Incidentally, I hate hair, and would shave mine if not for the loss of body heat.
My friends and I are screwed up, Todd, that's why I probobably found it so funny when noone else did. I saw a preview for the new one, and it frightened me.
Adam once had long hair. WOO WOO WOO! So did I.
so HA!
Sorry for posting again so soon, but I just found out that captured by robots are going to be playing the Stork Club on Telegraph on Friday night. Sweet mother of crap! I hope to Jeebus that I can find someone to take to see this truly transcendent musical experience.
And hey Alex, that was indeed a KitH reference earlier. Glad you think that's supercool (which is in itself a UCB reference); just wish I could find a nice girl about twice your age who felt the same. Ah well. Loneliness breeds creativity.
Finalizing this late evening's thoughts with one last piece of tasty linkage: This hit just a little too close to home today. But still midget-slappingly funny.
The Exorcist currently in theaters is remastered with enhanced digital sound, a few deleted scenes, and some slightly enhanced visual effects. No offense, but I don't see how anyone can find the film funny; it's hands down the scariest fucking movie I've ever seen. Full review of the new edition to come this weekend, when I actually see it.
Normally Judah does the welcoming of new members to Team FUN!, but I have my own personal agenda. so I'll be doing the welcoming on this one.
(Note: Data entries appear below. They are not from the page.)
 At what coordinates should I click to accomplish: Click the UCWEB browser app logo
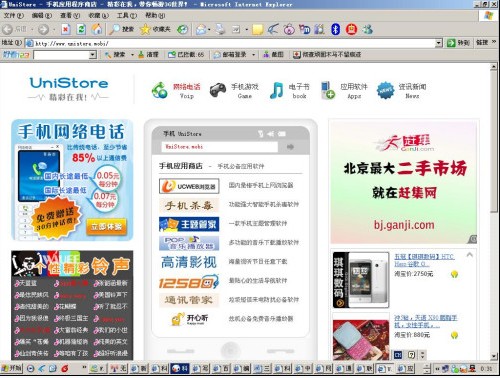[x=189, y=186]
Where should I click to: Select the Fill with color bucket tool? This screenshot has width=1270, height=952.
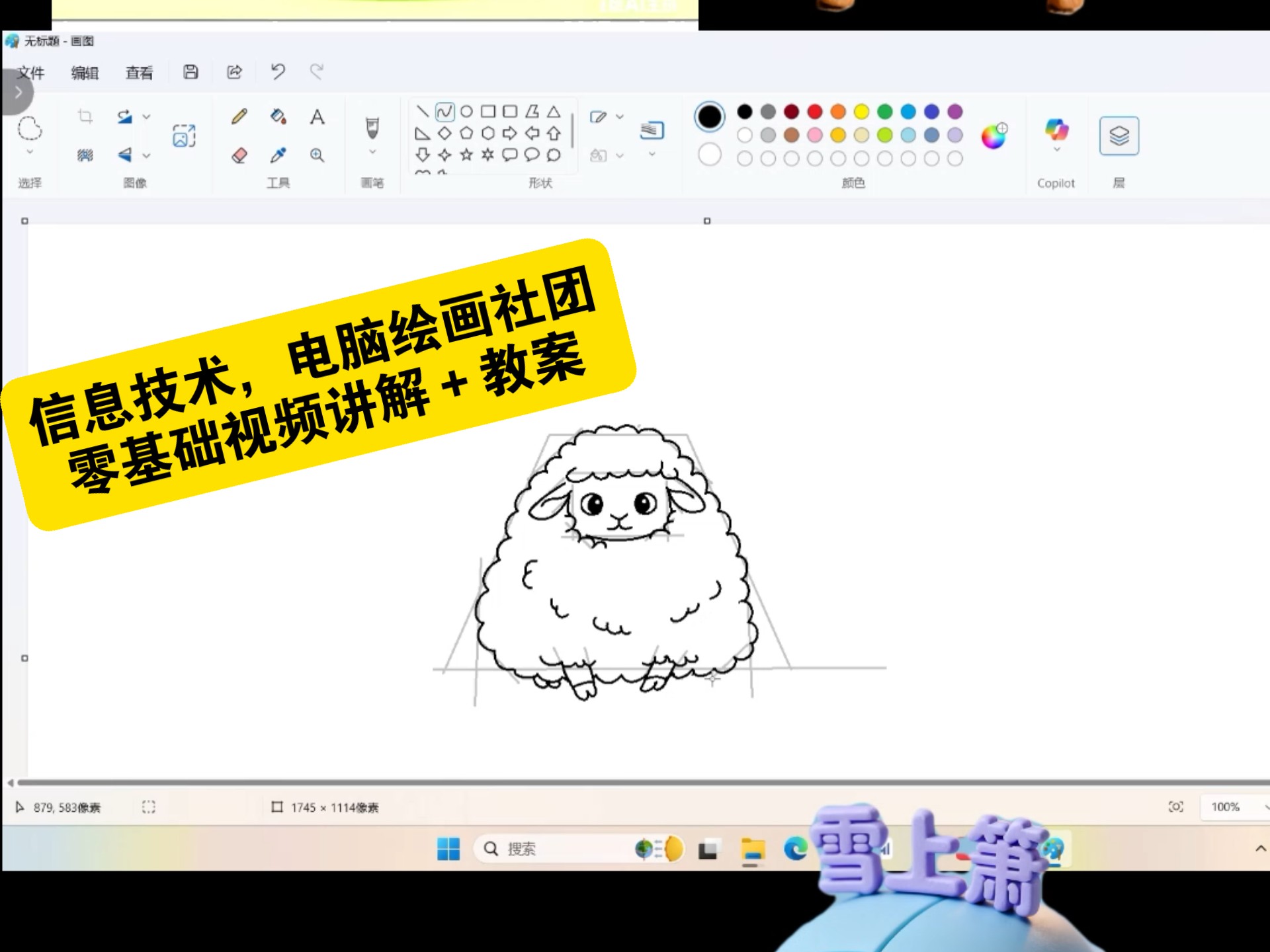(x=276, y=118)
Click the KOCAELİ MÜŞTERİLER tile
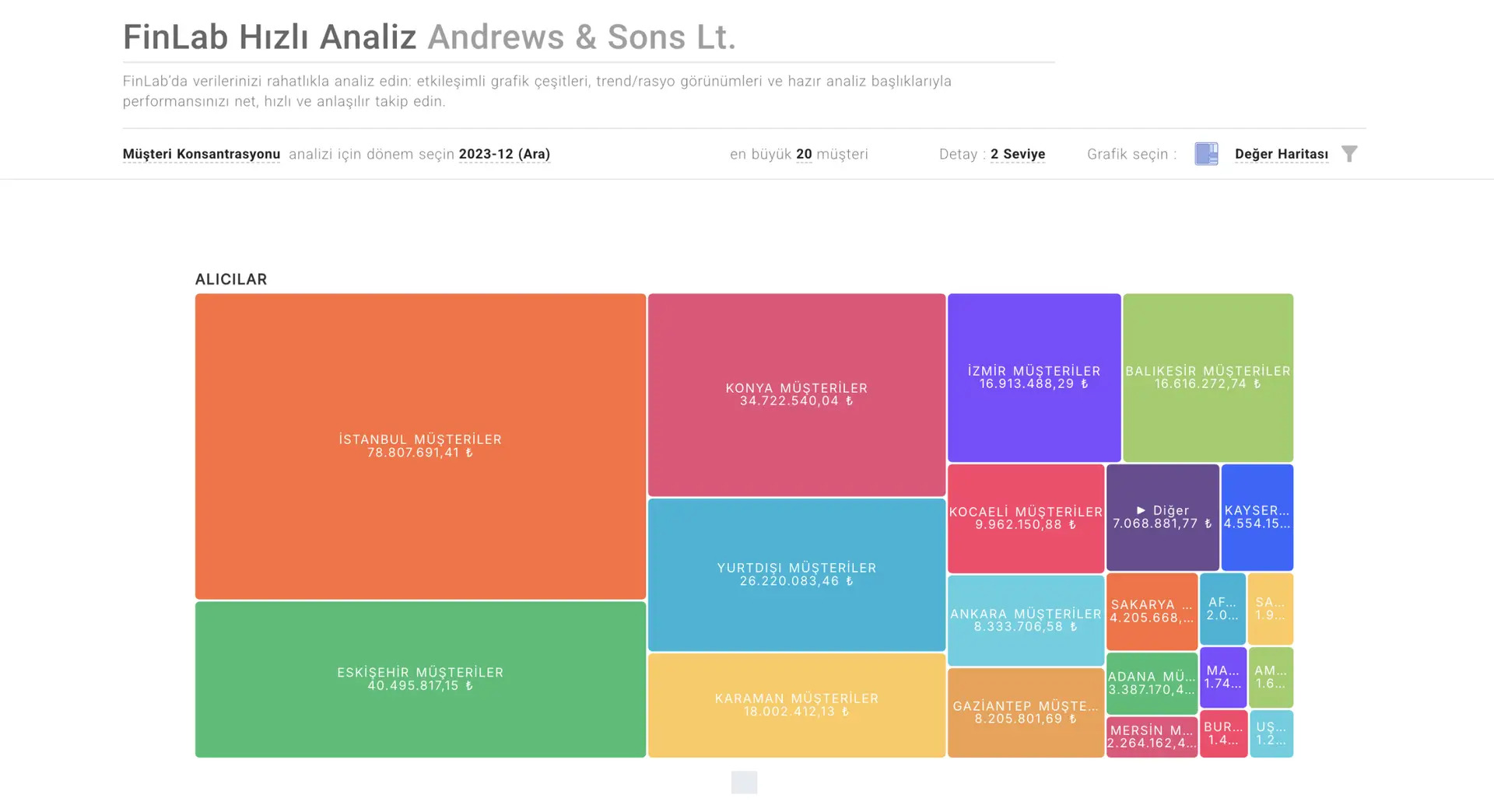This screenshot has width=1494, height=812. 1026,518
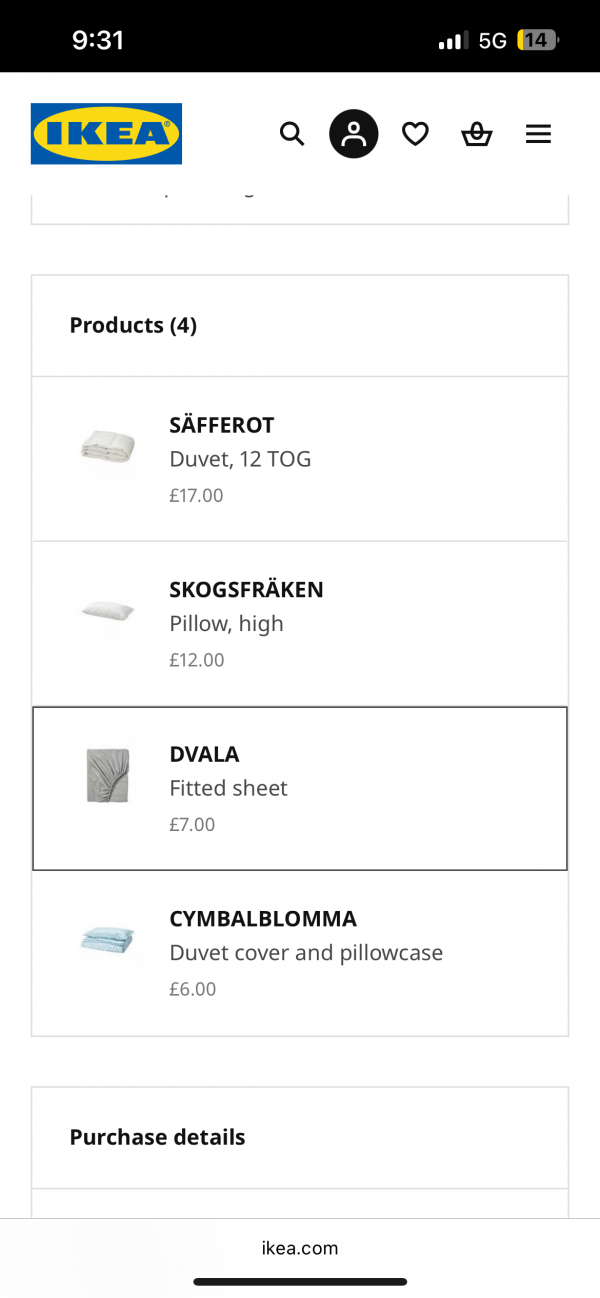The image size is (600, 1298).
Task: Tap the IKEA logo
Action: [x=106, y=134]
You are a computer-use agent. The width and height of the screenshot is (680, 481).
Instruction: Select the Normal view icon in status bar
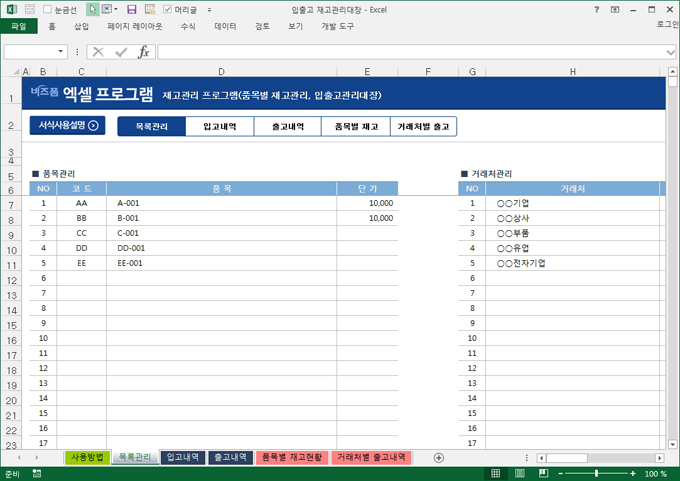[x=496, y=474]
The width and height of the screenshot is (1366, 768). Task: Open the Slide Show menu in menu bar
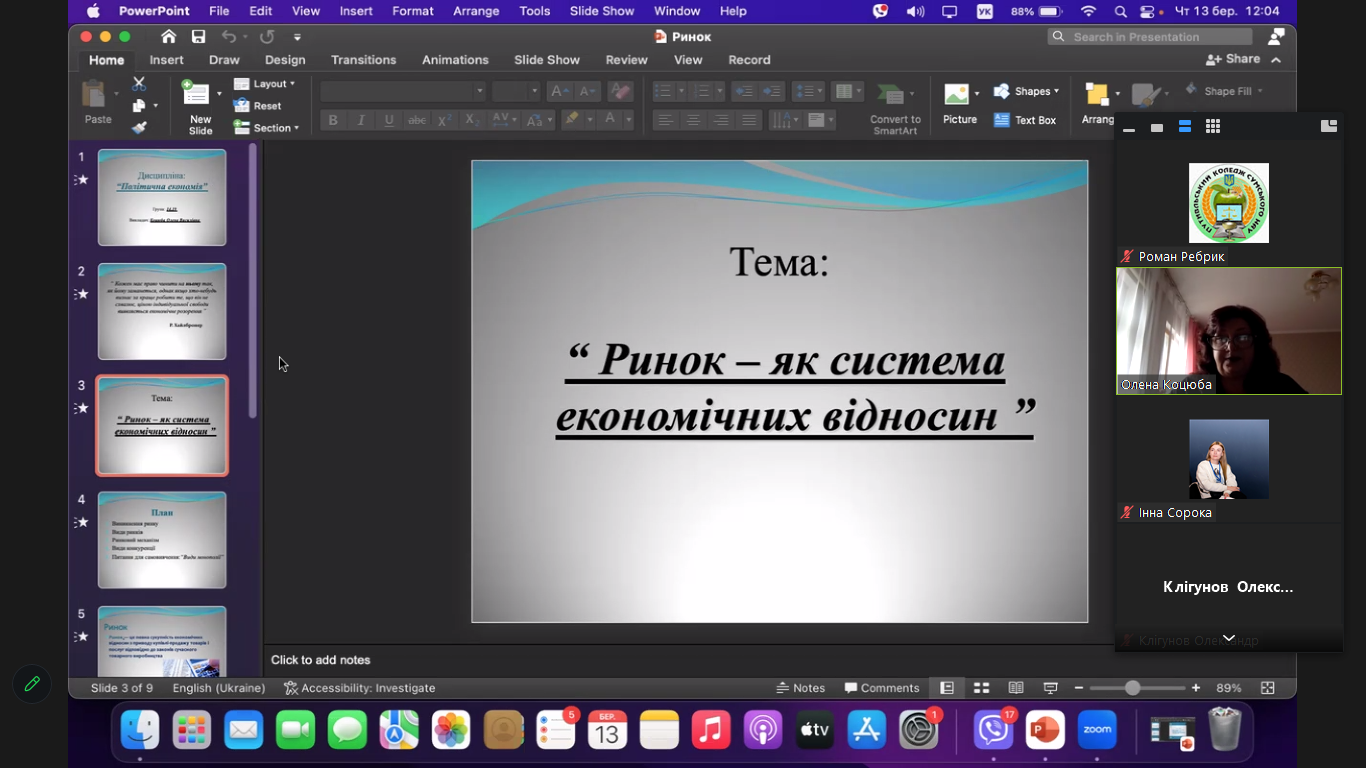[x=601, y=11]
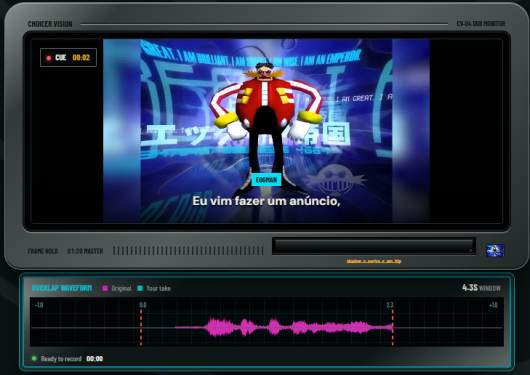Click the green Ready to record indicator
Image resolution: width=530 pixels, height=375 pixels.
click(34, 358)
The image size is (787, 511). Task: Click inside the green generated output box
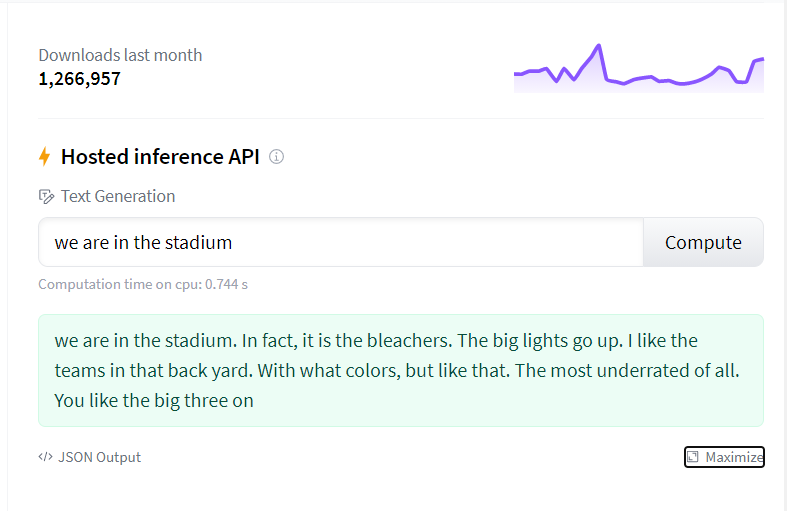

Welcome Joe. Joe is the newest member of Team FUN!. His website is currently not working, but will be soon. Joe is not allowed to direclty post to FUN! because he was once our sworn enemy, and we don't trust him. But he's still family - so show him love... just not the password.
Now... onto my personal agenda.
Lately, everybody seems to just LOOOVVVEEEEE Joe's hair. His hair is big and poofy and out of control. OOHH!!! WOWWW!! NEATTT!!! Want to know who had the poofy out of control hair before Joe did? ME! I have proof!:
Yes.. my hair kicked ass. But did anybody take the time to point that out to me? Sure! But not very much.. why's Joe get all of the attention? The son of a bitch! I swear... I'm going to Nads™ his hair! Meanwhile, I'm growing my hair back out, and my head will kick his head's ass! Then all of you sons-a-bitches who go to Joe, "I LOVE YOUR HAIR! IT'S SO CUTE!"... you'll realize that I was shagged out before Joe even DREAMED of replicating the mass on my head!